X-Environment: "{{env.DEPLOYMENT_ENV}}"
test: res.status == 200
Configuration Merging
Data can come from merged configuration files:
base-config.yml:
defaults:
api:
timeout: 30s
retry_count: 3
env:
API_BASE_URL: https://api.example.com
production.yml:
env:
API_BASE_URL: https://api.production.example.com
API_TOKEN: ${PROD_API_TOKEN}
defaults:
api:
timeout: 10s # Override for production
Usage:
probe workflow.yml,base-config.yml,production.yml
Step Outputs
Steps generate outputs that can be consumed by subsequent steps and jobs.
Basic Output Definition
steps:
- name: User Authentication
id: auth
action: http
with:
url: "{{env.API_URL}}/auth/login"
method: POST
body: |
{
"username": "{{env.USERNAME}}",
"password": "{{env.PASSWORD}}"
}
test: res.status == 200
outputs:
access_token: res.json.access_token
refresh_token: res.json.refresh_token
user_id: res.json.user.id
expires_at: res.json.expires_at
user_roles: res.json.user.roles
Output Data Types
Outputs can contain various data types:
- name: Comprehensive Data Collection
id: data-collection
action: http
with:
url: "{{env.API_URL}}/comprehensive-data"
test: res.status == 200
outputs:
# Simple values
user_count: res.json.stats.user_count
server_version: res.json.version
is_healthy: res.json.health.status == "healthy"
# Complex objects
user_profile: res.json.user
configuration: res.json.config
metrics: res.json.metrics
# Arrays
active_users: res.json.users.filter(u -> u.active == true)
error_codes: res.json.errors.map(e -> e.code)
# Computed values
success_rate: (res.json.successful_requests / res.json.total_requests) * 100
avg_response_time: res.json.response_times.sum() / res.json.response_times.length
# Response metadata
response_time: res.time
response_size: res.body_size
content_type: res.headers["content-type"]
Output Scoping
Outputs are scoped to their containing step and can be referenced by ID:
steps:
- name: Database Setup
id: db-setup
action: http
with:
url: "{{env.DB_API}}/initialize"
outputs:
db_session_id: res.json.session_id
db_host: res.json.host
db_port: res.json.port
- name: Application Test
id: app-test
action: http
with:
url: "{{env.APP_URL}}/test"
headers:
X-DB-Session: "{{outputs.db-setup.db_session_id}}"
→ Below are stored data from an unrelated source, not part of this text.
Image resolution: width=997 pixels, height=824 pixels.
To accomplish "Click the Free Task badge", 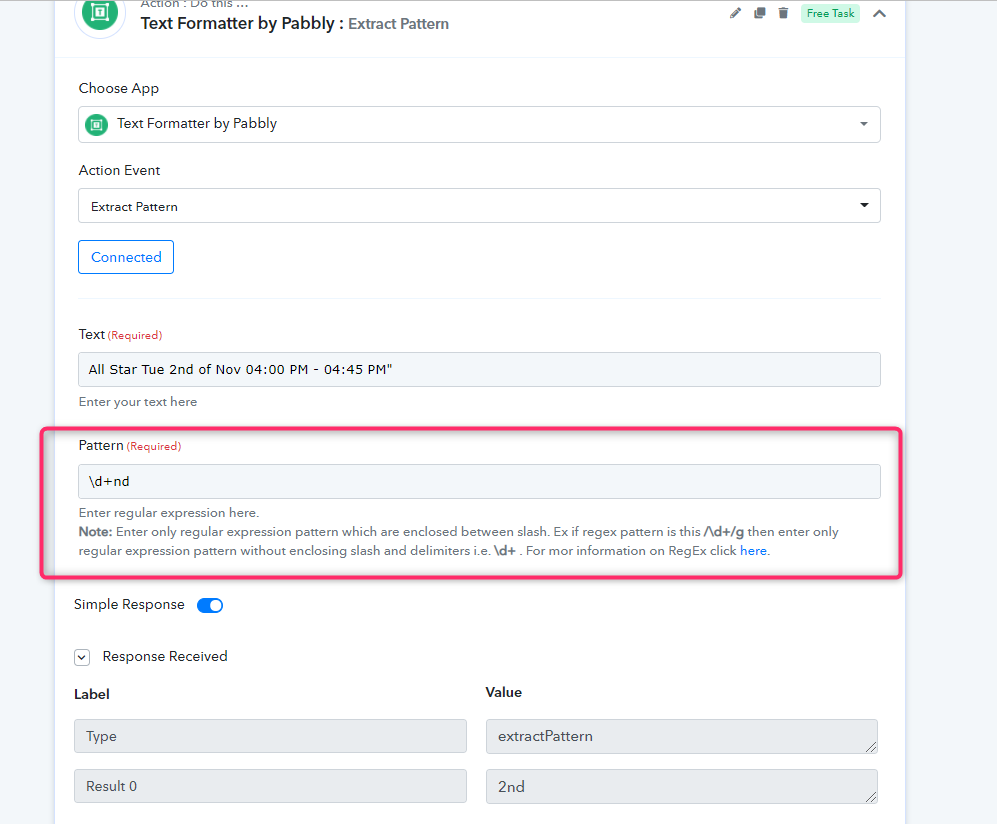I will point(830,13).
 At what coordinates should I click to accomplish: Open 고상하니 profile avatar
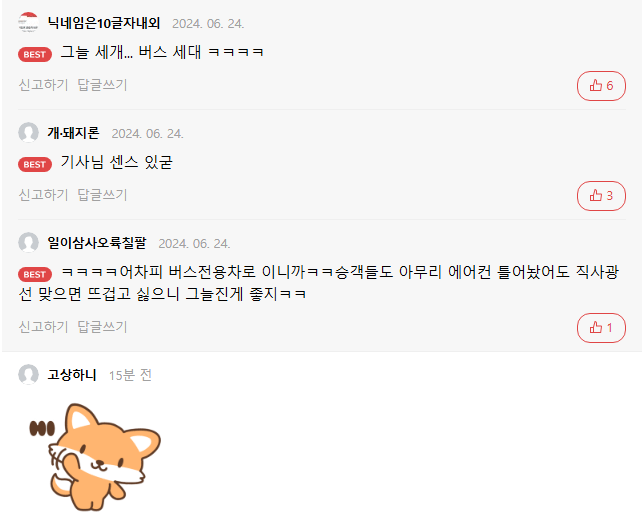tap(28, 374)
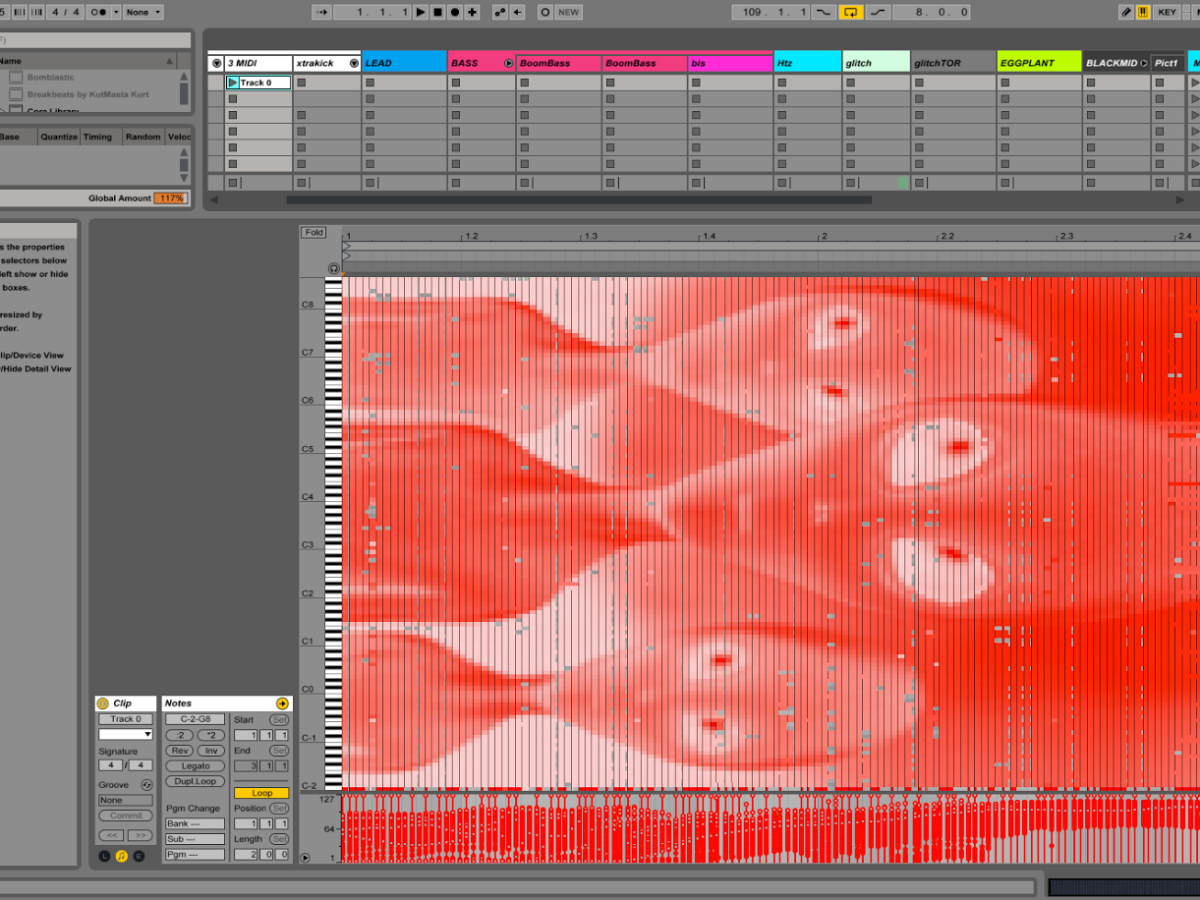
Task: Click the Draw Mode pencil icon
Action: tap(1126, 12)
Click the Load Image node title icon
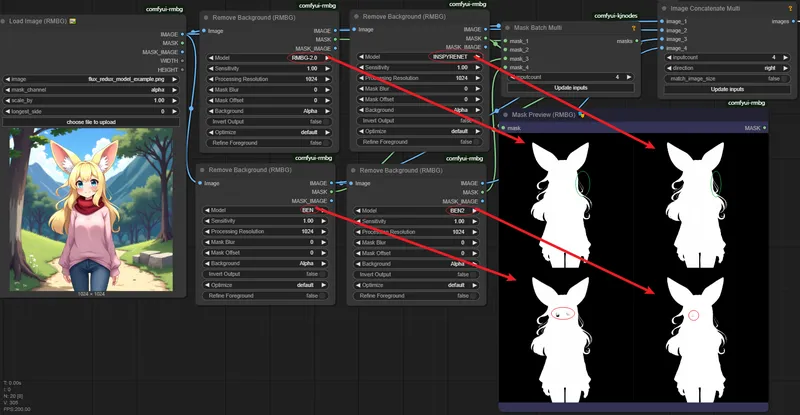This screenshot has width=800, height=415. click(73, 20)
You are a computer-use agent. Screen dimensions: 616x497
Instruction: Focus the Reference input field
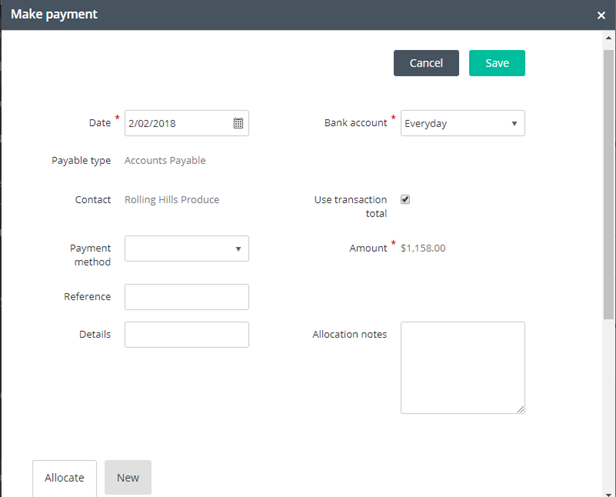[187, 297]
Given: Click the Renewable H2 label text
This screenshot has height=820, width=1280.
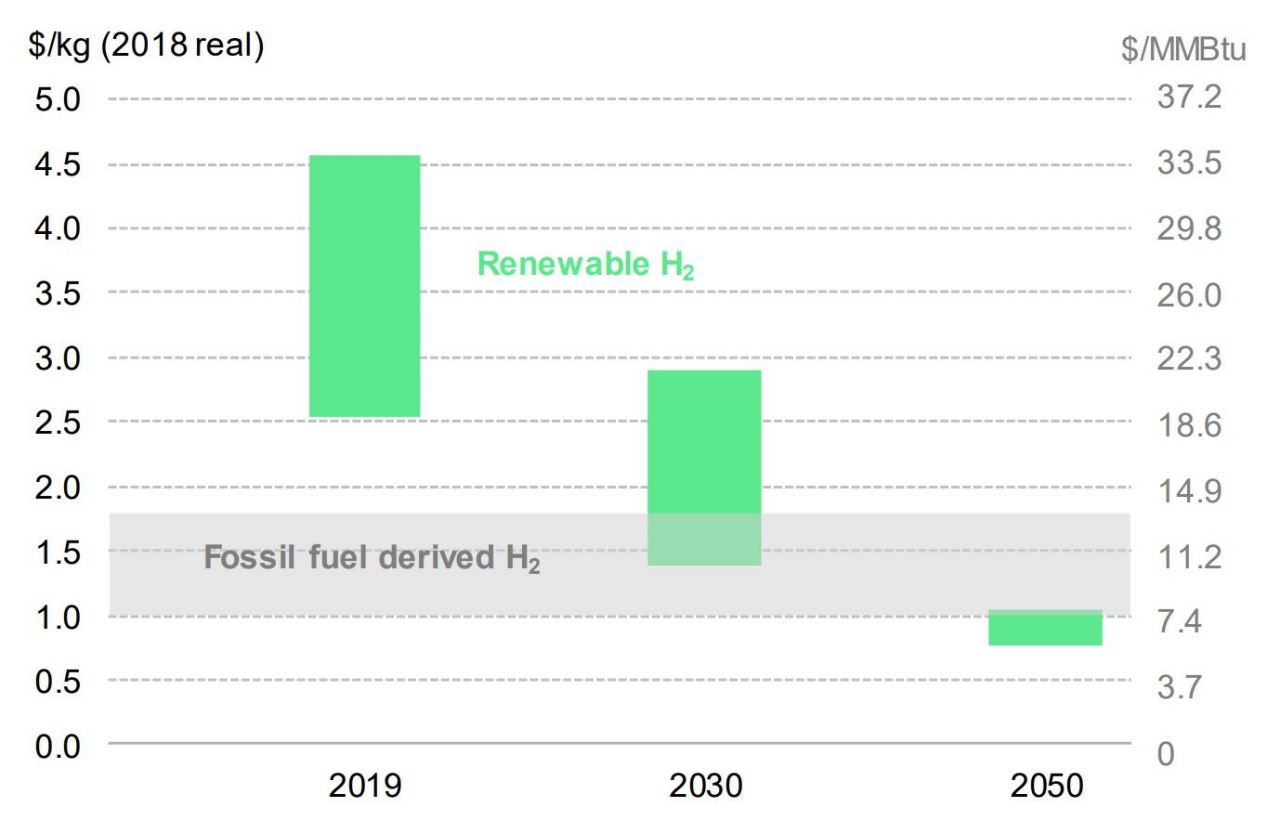Looking at the screenshot, I should pyautogui.click(x=585, y=265).
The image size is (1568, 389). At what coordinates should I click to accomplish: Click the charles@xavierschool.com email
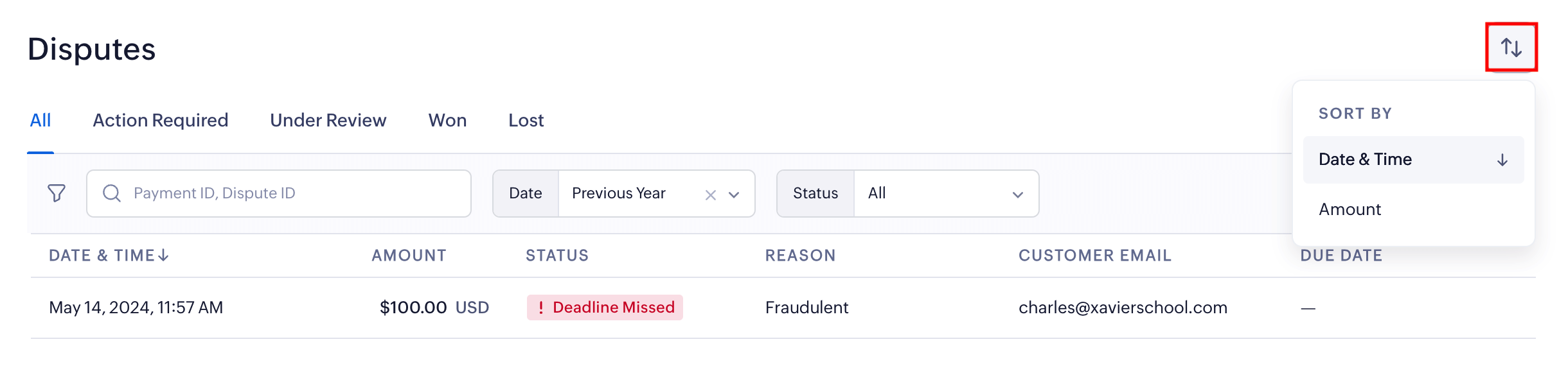1123,307
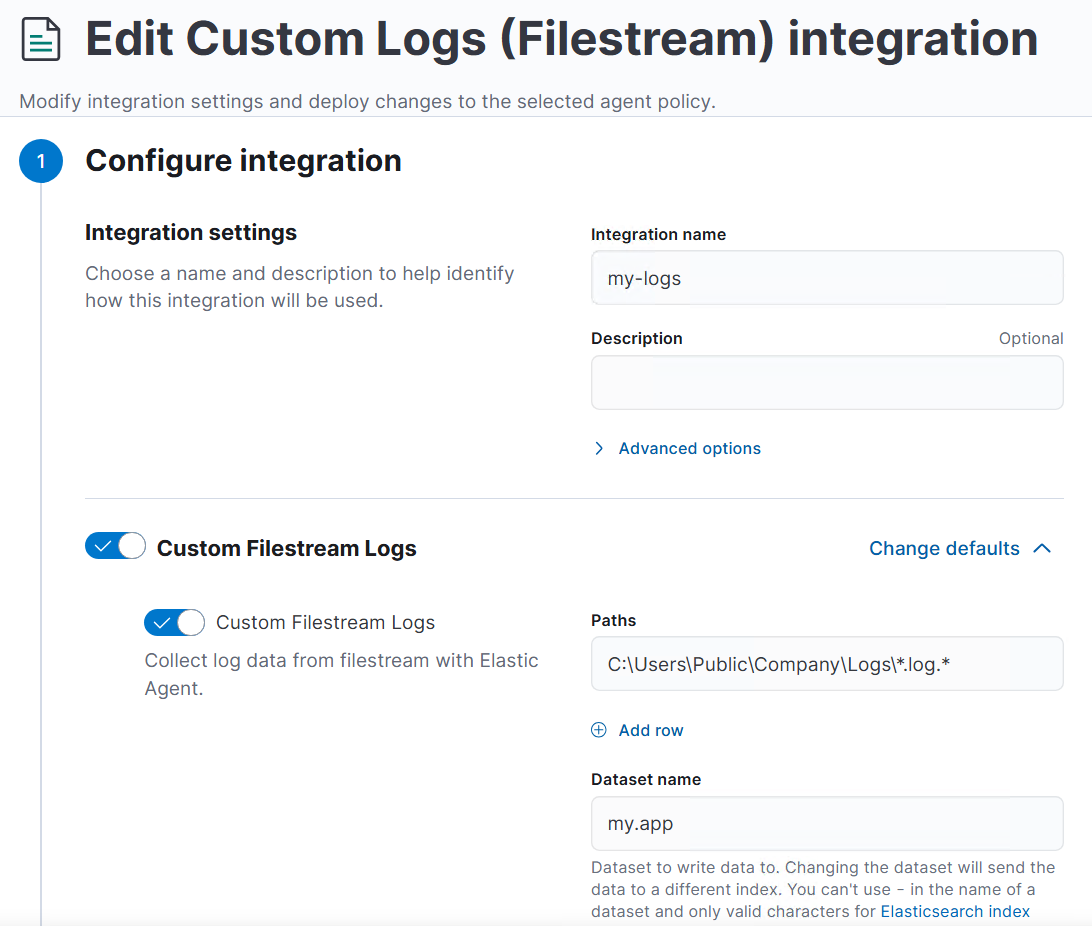This screenshot has width=1092, height=926.
Task: Click the Dataset name label
Action: [x=646, y=779]
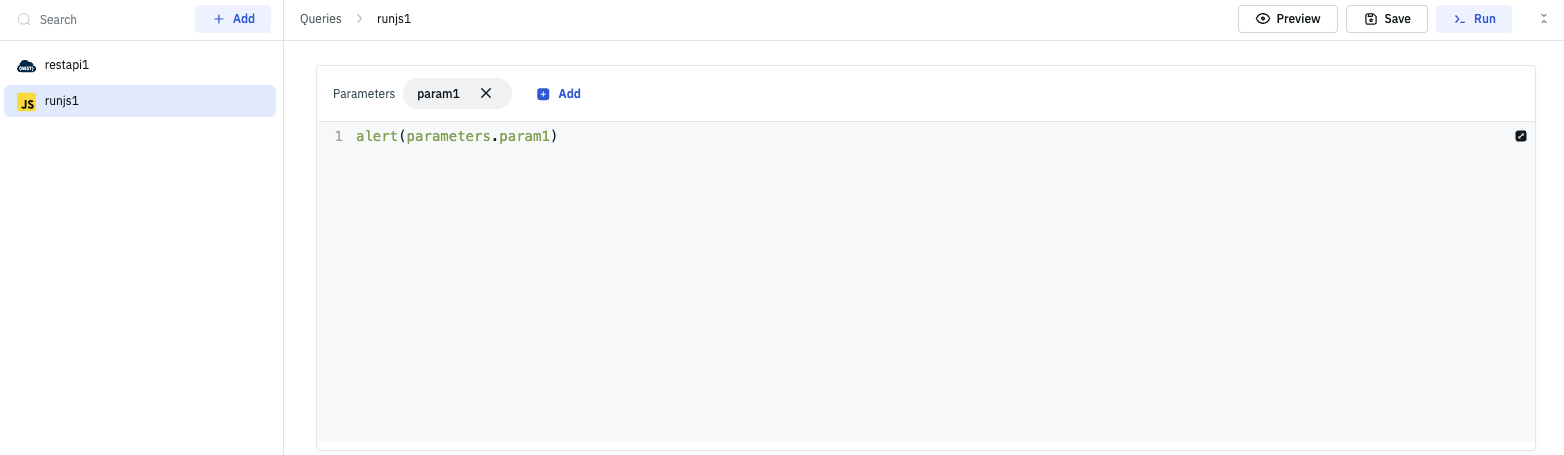Collapse the query panel with the chevrons
The height and width of the screenshot is (455, 1564).
[1543, 19]
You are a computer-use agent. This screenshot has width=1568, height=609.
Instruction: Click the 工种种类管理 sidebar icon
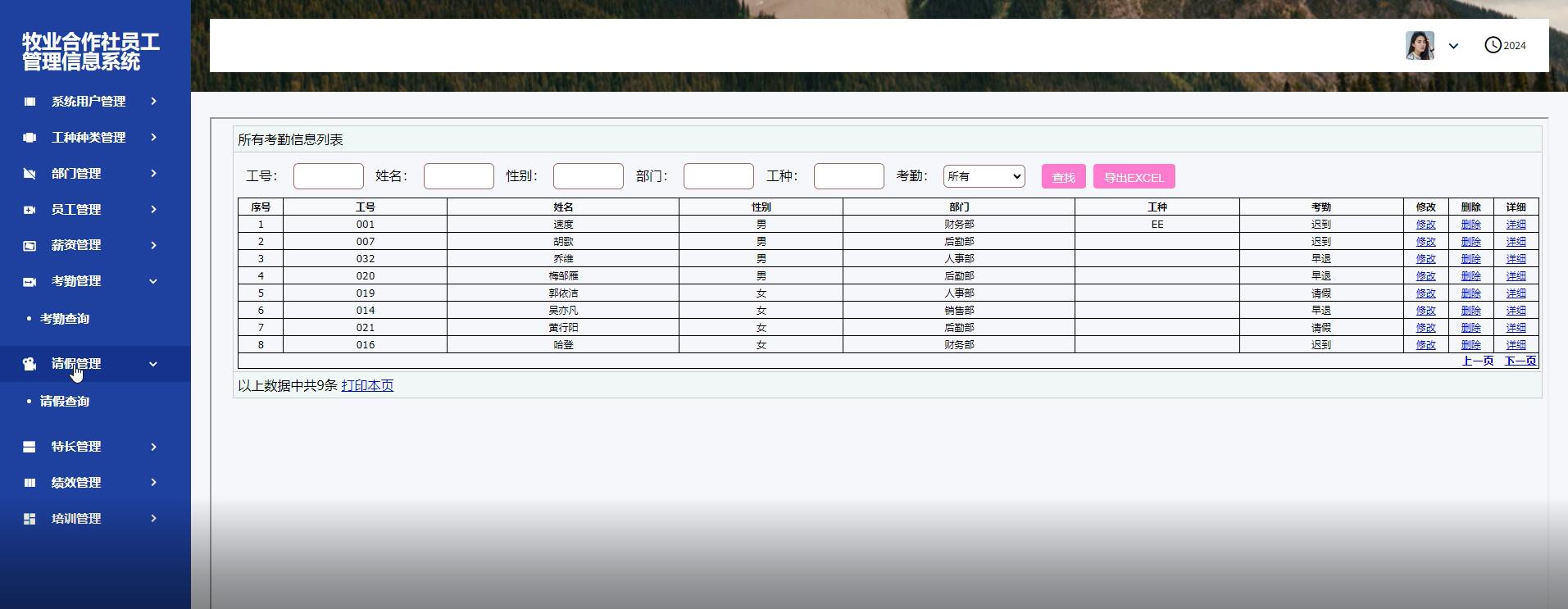[30, 138]
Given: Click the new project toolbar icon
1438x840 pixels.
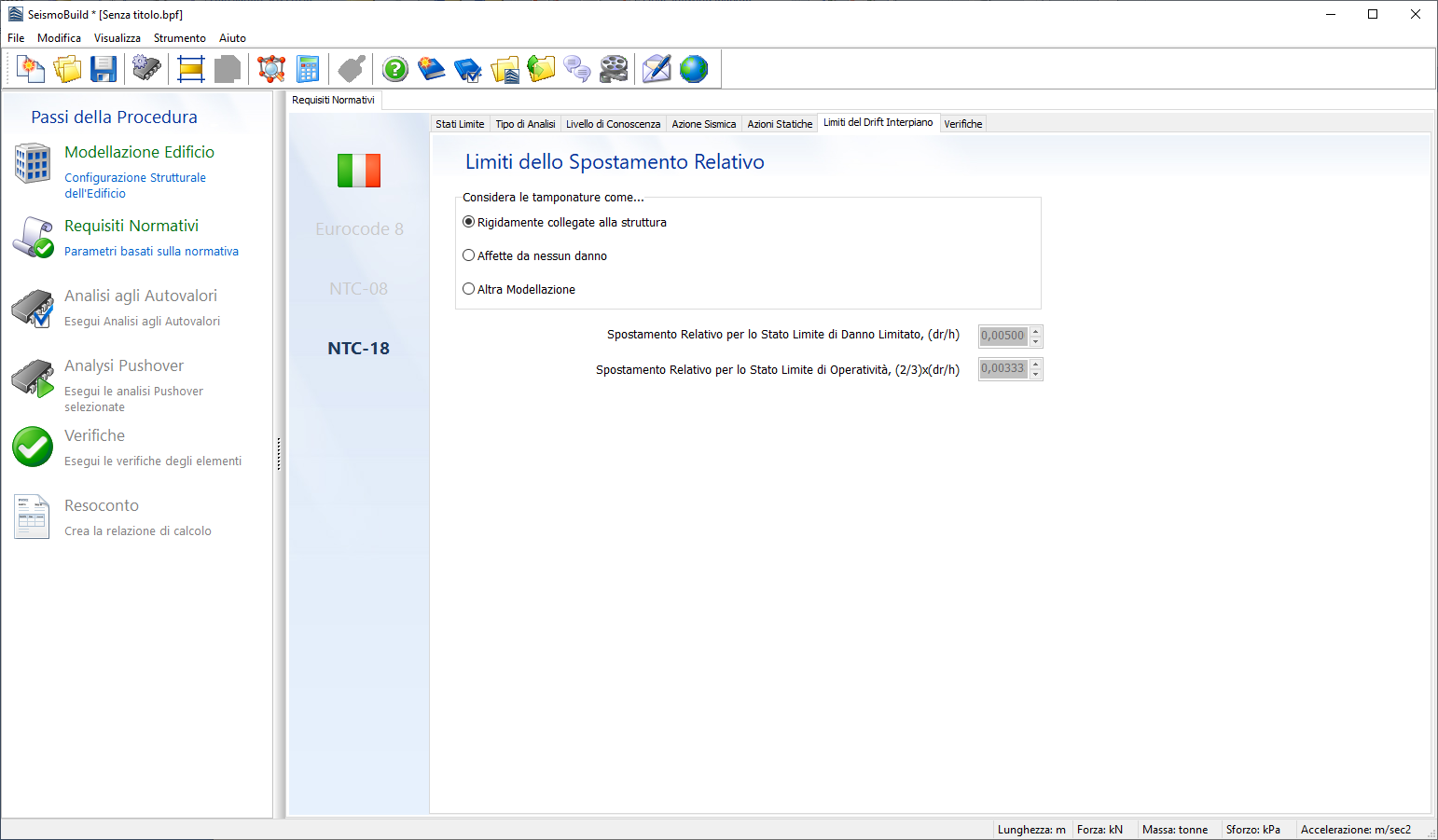Looking at the screenshot, I should click(31, 69).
X-DB-Host: "{{outputs.db-setup.db_host}}"
outputs:
test_result: res.json.result
test_duration: res.time
- name: Performance Analysis
echo: |
Performance Analysis:
Database: {{outputs.db-setup.db_host}}:{{outputs.db-setup.db_port}}
Test Result: {{outputs.app-test.test_result}}
Test Duration: {{outputs.app-test.test_duration}}ms
Cross-Job Data Flow
Data can flow between jobs through job-level outputs and dependencies.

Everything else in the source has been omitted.